EXERCISE GOAL
Report each line of the listing that carries the word "will".

STUDY MATERIAL

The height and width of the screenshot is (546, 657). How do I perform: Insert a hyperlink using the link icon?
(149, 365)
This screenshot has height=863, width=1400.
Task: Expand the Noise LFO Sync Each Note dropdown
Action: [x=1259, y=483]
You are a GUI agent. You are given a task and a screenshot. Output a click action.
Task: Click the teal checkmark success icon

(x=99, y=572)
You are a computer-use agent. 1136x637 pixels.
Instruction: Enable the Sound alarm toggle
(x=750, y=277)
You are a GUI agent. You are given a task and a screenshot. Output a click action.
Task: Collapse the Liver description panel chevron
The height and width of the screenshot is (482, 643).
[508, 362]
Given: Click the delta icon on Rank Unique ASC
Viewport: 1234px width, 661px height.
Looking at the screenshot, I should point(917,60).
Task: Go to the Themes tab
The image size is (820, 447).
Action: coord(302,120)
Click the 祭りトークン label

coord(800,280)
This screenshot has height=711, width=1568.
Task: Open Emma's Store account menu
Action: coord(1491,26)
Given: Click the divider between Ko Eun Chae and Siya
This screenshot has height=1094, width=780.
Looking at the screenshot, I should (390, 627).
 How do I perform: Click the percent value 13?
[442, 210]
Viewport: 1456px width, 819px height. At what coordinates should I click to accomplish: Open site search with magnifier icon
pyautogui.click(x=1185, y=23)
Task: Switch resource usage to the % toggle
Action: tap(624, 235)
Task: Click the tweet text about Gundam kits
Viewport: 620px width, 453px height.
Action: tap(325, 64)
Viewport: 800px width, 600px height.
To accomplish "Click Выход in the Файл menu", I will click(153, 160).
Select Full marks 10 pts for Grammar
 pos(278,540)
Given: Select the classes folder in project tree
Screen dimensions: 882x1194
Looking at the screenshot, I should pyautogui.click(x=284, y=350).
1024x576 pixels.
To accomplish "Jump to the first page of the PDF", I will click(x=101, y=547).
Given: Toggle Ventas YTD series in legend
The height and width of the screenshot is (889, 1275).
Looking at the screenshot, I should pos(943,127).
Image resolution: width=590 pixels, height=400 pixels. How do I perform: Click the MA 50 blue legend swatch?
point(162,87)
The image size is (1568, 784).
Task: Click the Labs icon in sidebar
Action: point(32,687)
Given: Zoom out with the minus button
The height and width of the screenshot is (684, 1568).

RESULT
To accomplish "Click Выход in the Файл menu", I will click(153, 160).
To accomplish "Jump to the first page of the PDF", I will click(x=101, y=547).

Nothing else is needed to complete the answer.